:: Excerpt ::
-*-*-

R29 Rewind: Dude, We Totally Forgot About This Ashton Kutcher & Jennifer Garner Movie

Photo: Moviestore Collection/REX Shutterstock.
When the clock struck midnight on January 1, 2000, many people were terrified that the world was going to end. Y2K was going to take effect, and none of our technology was ready to accommodate the Gregorian year now starting with 20 instead of 19. We were headed toward full-blown pandemonium, and you’d be wise to have your underground bunker stocked with canned goods, Monopoly, and Twister.

Absolutely nothing of an apocalyptic nature happened, of course. And because everything was totally fine, we spent the next 12 months riding out a sweet, sweet year 2000 high. For the perfect example of just how fucking up in the clouds we were soaring, look no further than the fact that a movie studio greenlit a film called Dude, Where’s My Car?.

I like to imagine that the movie, which hit theaters on December 15, 2000, came into existence during a Very Important Hollywood Meeting that went something like this:

Studio executive 1: That Ashton Kutcher kid from That ‘70s Show is gonna be huge.

Marketing executive 1:
I know; he tests well with both male and female teen demographics.

Studio executive 2: You know who else is great? That Seann William Scott from American Pie.

Marketing exec. 1: Hilarious! He’s charting through the roof right now. (Shuffles some papers to look like there’s research to back this up.)

Studio exec. 1: Should we pair up Kelso and Stifler in a buddy comedy? It would have to be really dumb. I mean, they’re cute kids, but they don’t look like the sharpest tools in the shed, am I right? No one’s buying them as Mensa members.

Studio exec. 2: My degenerate son who’s spending his inheritance on marijuana won’t stop watching that one movie...Half-Baked?

Marketing exec. 1: A stoner comedy geared toward teenagers…that’s genius. Well, we can’t blatantly market it that way, but teens will know what’s up.

Studio exec. 2: Exactly. My son can’t boil water, but he can find all the drug references he thinks are hidden in the Toy Story trailer.

Studio exec. 1: Besides Ashton Kutcher and Seann William Scott playing stoner best friends, what should the movie be about?

Studio exec. 2: Does it matter?

-*-*-

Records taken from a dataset
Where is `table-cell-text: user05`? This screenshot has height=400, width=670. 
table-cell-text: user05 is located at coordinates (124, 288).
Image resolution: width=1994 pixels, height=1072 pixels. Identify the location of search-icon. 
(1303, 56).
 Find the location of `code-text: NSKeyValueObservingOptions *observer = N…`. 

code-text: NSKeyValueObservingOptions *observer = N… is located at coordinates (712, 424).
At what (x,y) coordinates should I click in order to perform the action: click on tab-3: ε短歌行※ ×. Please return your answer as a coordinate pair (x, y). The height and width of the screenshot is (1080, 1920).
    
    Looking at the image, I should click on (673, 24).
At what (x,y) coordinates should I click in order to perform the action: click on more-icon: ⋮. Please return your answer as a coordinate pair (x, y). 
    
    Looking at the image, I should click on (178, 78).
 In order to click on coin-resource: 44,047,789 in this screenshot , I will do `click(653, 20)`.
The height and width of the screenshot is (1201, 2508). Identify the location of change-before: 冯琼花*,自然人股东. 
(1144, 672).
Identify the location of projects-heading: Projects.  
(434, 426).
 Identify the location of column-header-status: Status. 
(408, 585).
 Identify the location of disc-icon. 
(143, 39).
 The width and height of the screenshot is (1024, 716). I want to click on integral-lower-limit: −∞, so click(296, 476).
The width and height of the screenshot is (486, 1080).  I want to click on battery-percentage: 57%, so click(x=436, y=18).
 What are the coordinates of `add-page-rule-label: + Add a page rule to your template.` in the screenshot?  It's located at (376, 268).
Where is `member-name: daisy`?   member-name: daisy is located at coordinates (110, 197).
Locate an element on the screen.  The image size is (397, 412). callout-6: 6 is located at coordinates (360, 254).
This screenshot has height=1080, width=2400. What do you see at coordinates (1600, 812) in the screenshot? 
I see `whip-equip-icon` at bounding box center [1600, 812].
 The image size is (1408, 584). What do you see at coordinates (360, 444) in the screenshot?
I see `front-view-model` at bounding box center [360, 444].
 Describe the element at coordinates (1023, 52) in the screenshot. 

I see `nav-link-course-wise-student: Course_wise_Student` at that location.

-*-*-

:: Your tasks ::
1. In the article on *Dude, Where's My Car?*, on what date did the movie hit theaters?
2. Translate this sentence from the article on *Dude, Where's My Car?* into Spanish: "Absolutely nothing of an apocalyptic nature happened, of course."
3. Write the next part of the article on *Dude, Where's My Car?*, picking up after its final line.

:: Per-task outputs ::
1. December 15, 2000

2. Por supuesto, no ocurrió absolutamente nada de naturaleza apocalíptica.

3.
[They all laugh and high five before counting their piles of money and eating steaks, because it's 2000 and everyone is doing Atkins.]

This article I just found with the film's production notes informs me that it unfortunately didn't happen that way, but whatever, I like to live my life according to John Lennon’s lyrics ("You may say I'm a dreamer."). In my mind, it’s almost as if Philip Stark, who’s credited as the movie’s writer, saw it as a personal challenge to take the carte blanche blank slate gifted to him by the ridiculous title-slash-premise and just sprint off into complete and utter madness with it. I mean, technically, a movie called Dude, Where’s My Car? need only be about two stoners looking for their misplaced automobile.

Instead, DWMC has an insane, epically mystical story. It may start with the simple titular query about a misplaced automobile, but the next thing you know, there are aliens. That’s right; mother-fucking creatures from outer space come down and interact with two affable stoners named Jesse (Kutcher) and Chester (Scott), the best bros of our story.

But before Jesse and Chester can save the universe (you didn’t think the aliens were just popping down for a visit, right? No; they’re here because the universe is in full-on jeopardy, and the only people who can save it are two deadbeats who can't even deliver pizza correctly) they’ve got to get out of the house. All heroes need a reason to start questing, and for Jesse and Chester, this impetus is one of the oldest in the book: courtly love.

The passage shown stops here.